Credit:  By Patrick Cassidy, Cape Cod Times, www.capecodonline.com 5 May 2012 ~~

BARNSTABLE – A special county panel recommends that ties between two regional energy agencies be severed and that the finances of one of the agencies be examined by an independent auditor and the state inspector general’s office.

In a 17-page report scheduled for formal release next week but obtained by the Times, the county’s Assembly of Delegates Special Subcommittee on Cape Light Compact and Cape and Vineyard Electric Cooperative made seven basic recommendations.

The report was approved by a vote of the subcommittee at its last meeting on Wednesday.

The Compact was created in 1997 to buy energy in bulk for residents of the Cape and the Vineyard, as well as to provide energy-efficiency programs.

The cooperative was formed in 2007 to pursue renewable energy projects for its members, which include 16 local towns, the compact and Barnstable and Dukes counties. It has received more than $2 million from the Compact to keep it afloat.

The cooperative is moving forward with a slew of solar energy projects across the Cape and Vineyard after struggling to develop wind energy projects in several towns.

The highlights of the report include a recommendation that the inspector general review the group’s findings and that the Compact undergo a forensic audit by an outside auditor.

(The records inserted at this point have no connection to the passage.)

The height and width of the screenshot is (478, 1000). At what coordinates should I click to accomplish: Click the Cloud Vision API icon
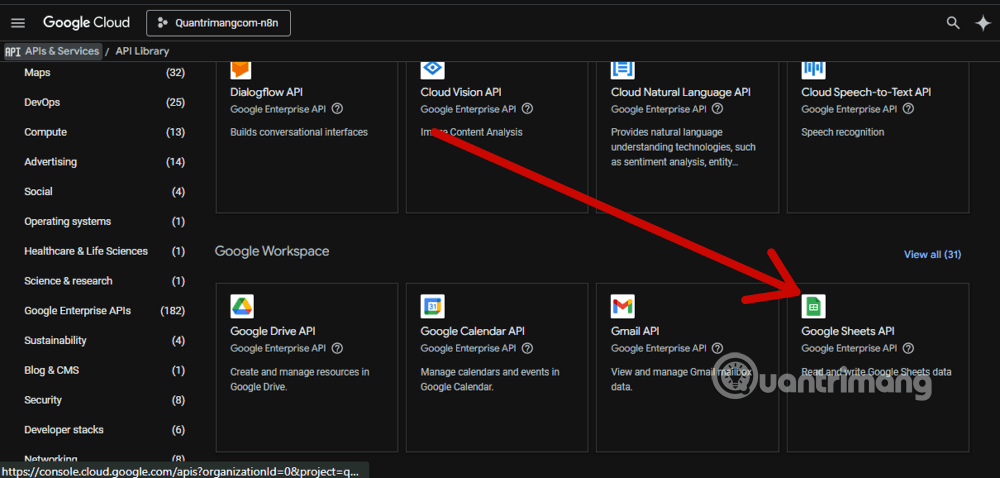432,68
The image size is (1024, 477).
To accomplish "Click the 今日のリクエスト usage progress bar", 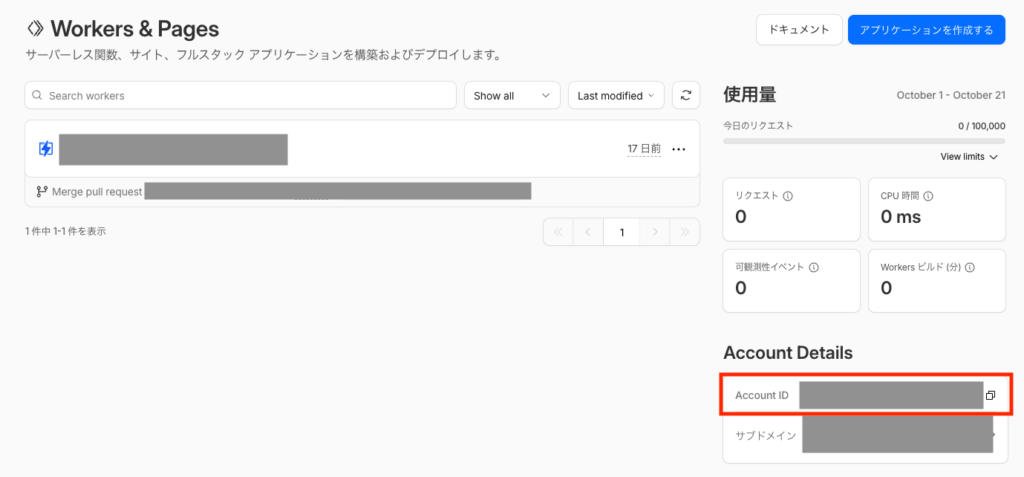I will [863, 141].
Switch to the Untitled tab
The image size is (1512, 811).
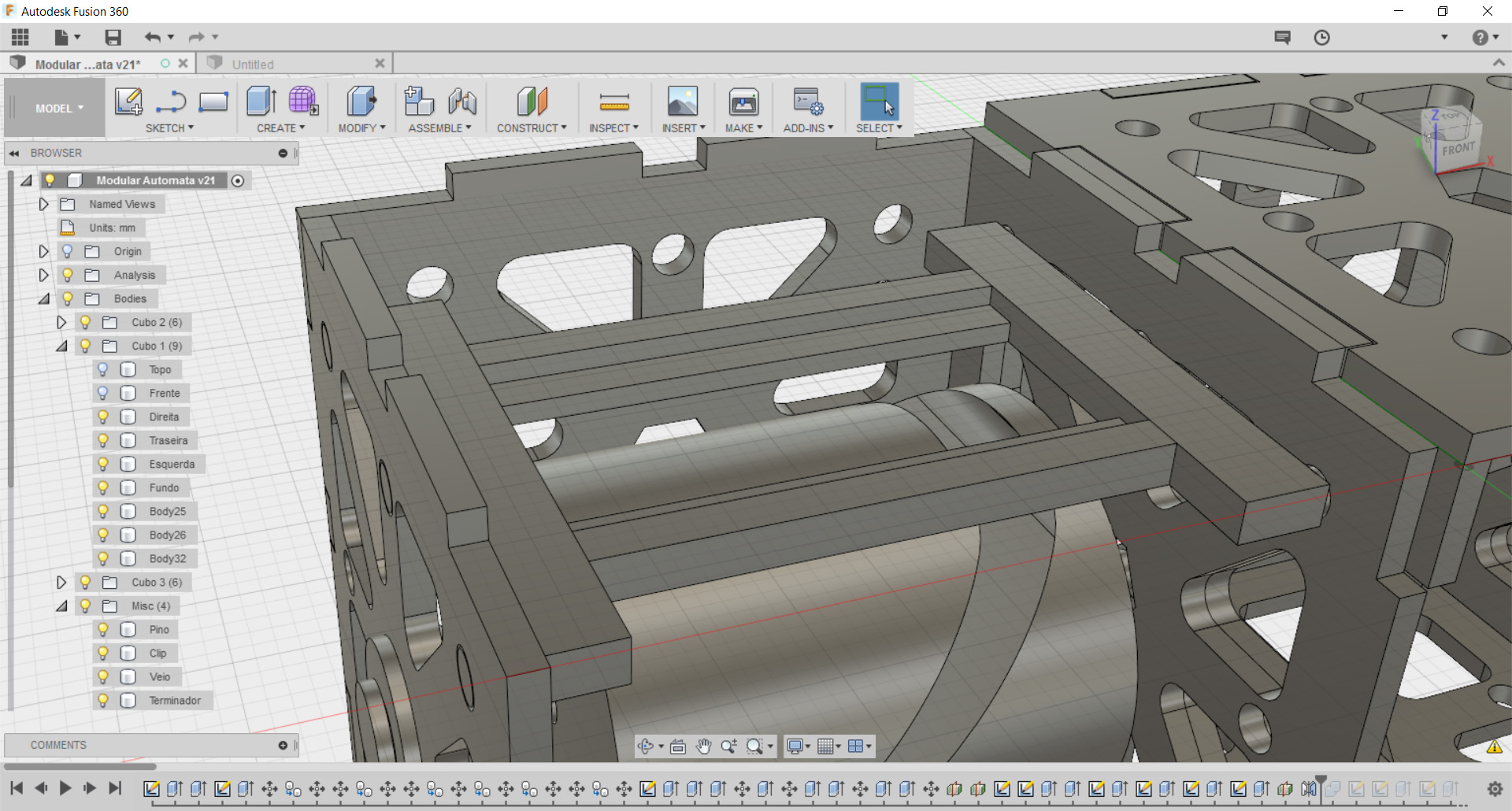point(253,65)
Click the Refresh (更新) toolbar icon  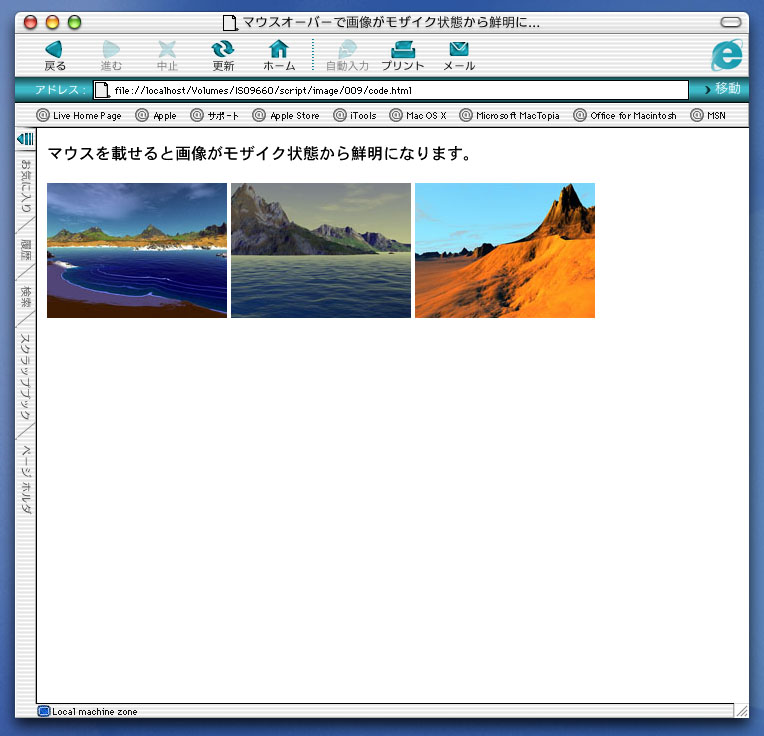(223, 50)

The five-member subcommittee also recommended that the Compact and the cooperative be separately controlled and that each have a separate chief executive officer and separate legal counsel. Ratepayer funds collected by the Compact should not be used to support the cooperative and members of the boards of both groups should not overlap, according to the recommendations.

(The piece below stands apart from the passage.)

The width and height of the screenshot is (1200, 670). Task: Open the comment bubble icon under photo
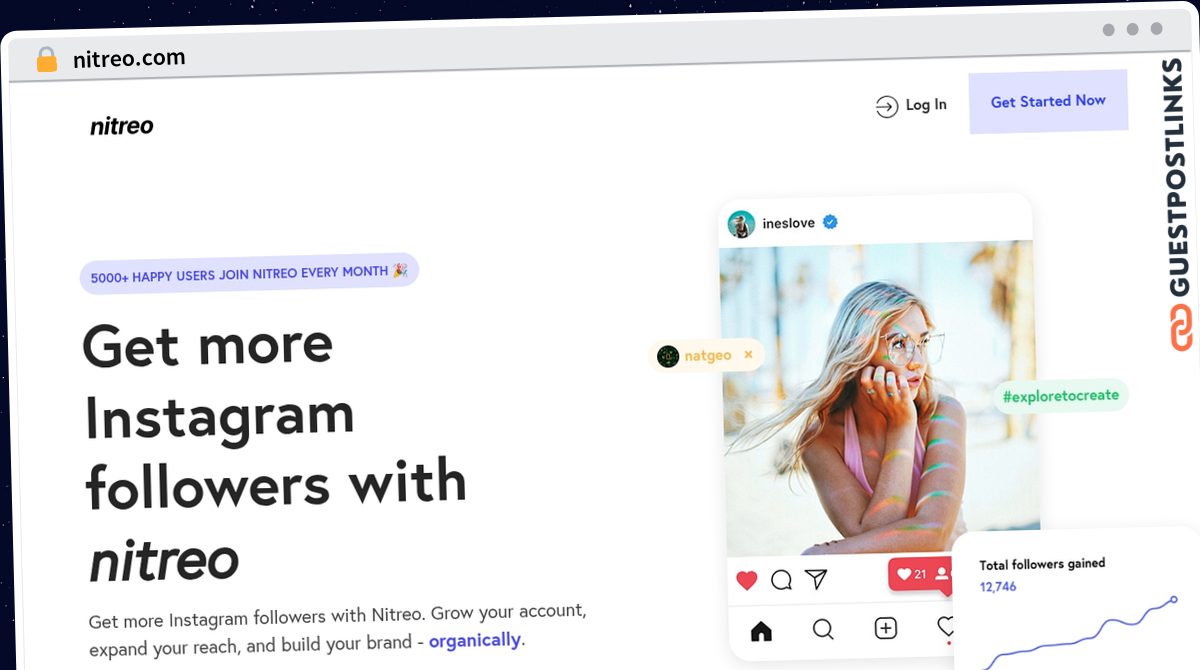point(782,580)
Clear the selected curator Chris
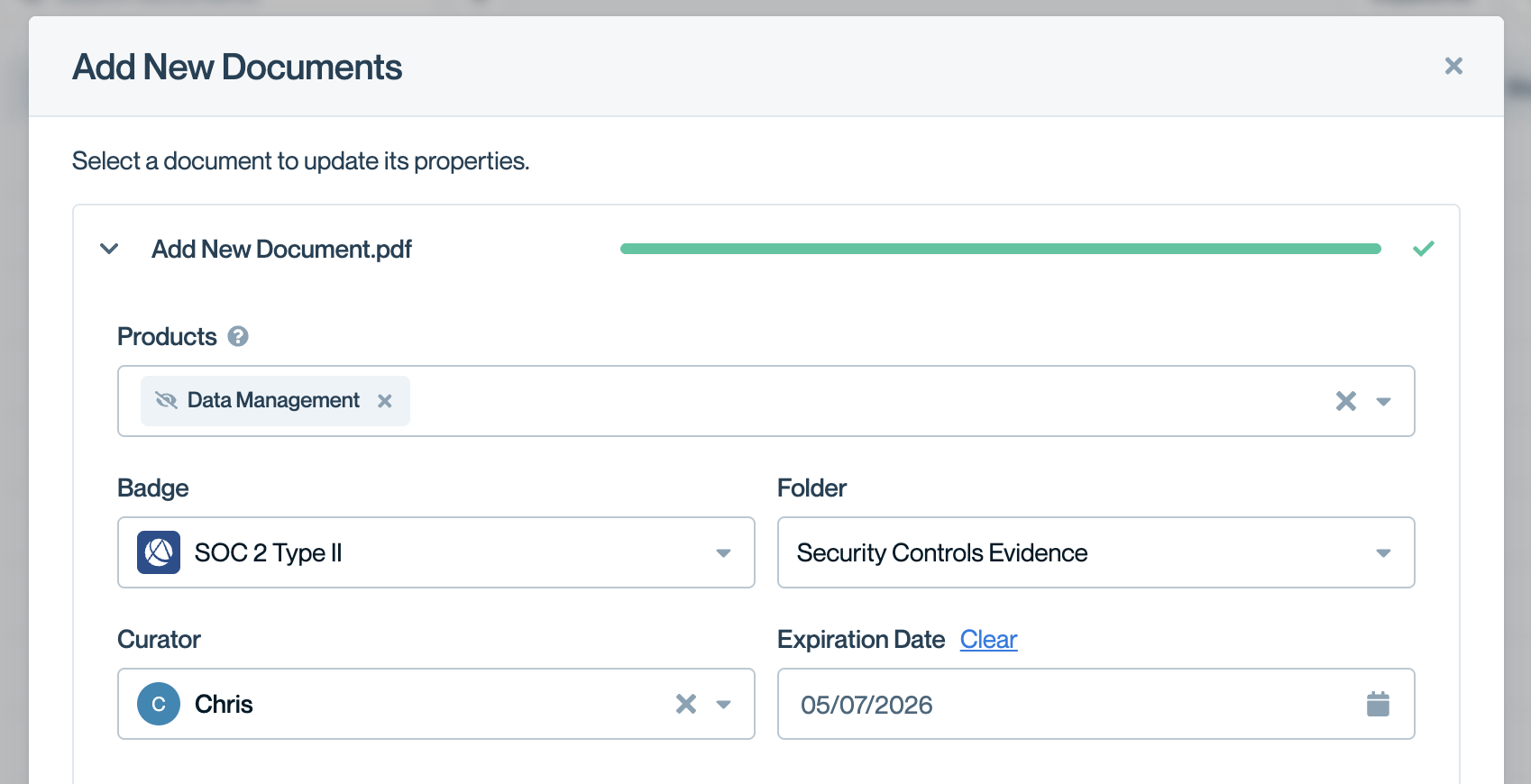This screenshot has height=784, width=1531. coord(686,704)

“We found that there was just so many people who were involved in both organizations,” said Ron Bergstrom, speaker of the Assembly of Delegates and chairman of the subcommittee. “Even though (the cooperative) was kind of a spinoff of (the Compact) it is really a separate organization. We thought that that was an issue.”

Once the committee reports its recommendations back to the full assembly, its job is over, Bergstrom said, adding that the full assembly could decide to take action or not.

The subcommittee did not base its work on opposition to wind energy, which first sparked objections by members of the public to the relationship between the Compact and cooperative, he said.

Bergstrom said he hopes the two organizations issue a “substantive” response.

Cooperative president Charles McLaughlin said he had not seen the report but doesn’t like what he has heard so far.

“(The cooperative) is not subject to county oversight, and as I understand some of the wording of this, they’re attempting to mandate actions of (the cooperative) and we reject that outright,” he said.

Cooperative officials were willing to sit down and go over any questions before the report was issued but that didn’t happen, McLaughlin said

“This confirmed my worst fears, that this was a mob with preconceived notions of what they wanted accomplished and they’ve done it,” he said.

The inspector general’s office has no jurisdiction over the concerns raised in the report, McLaughlin said.

“We will respond more substantively as time goes along,” he said.

Barnstable County Assistant Administrator Maggie Downey, who is also the administrator for the Compact and the clerk for the cooperative, said keeping membership of the two organizations separate may not be a bad idea, but it is up to the members and organizations.

Some of the other recommendations are already being addressed, including a vote of the Compact to eventually stop funding the operations of the cooperative, she said.

Source:  By Patrick Cassidy, Cape Cod Times, www.capecodonline.com 5 May 2012

This article is the work of the source indicated. Any opinions expressed in it are not necessarily those of National Wind Watch.

The copyright of this article resides with the author or publisher indicated. As part of its noncommercial educational effort to present the environmental, social, scientific, and economic issues of large-scale wind power development to a global audience seeking such information, National Wind Watch endeavors to observe “fair use” as provided for in section 107 of U.S. Copyright Law and similar “fair dealing” provisions of the copyright laws of other nations. Send requests to excerpt, general inquiries, and comments via e-mail.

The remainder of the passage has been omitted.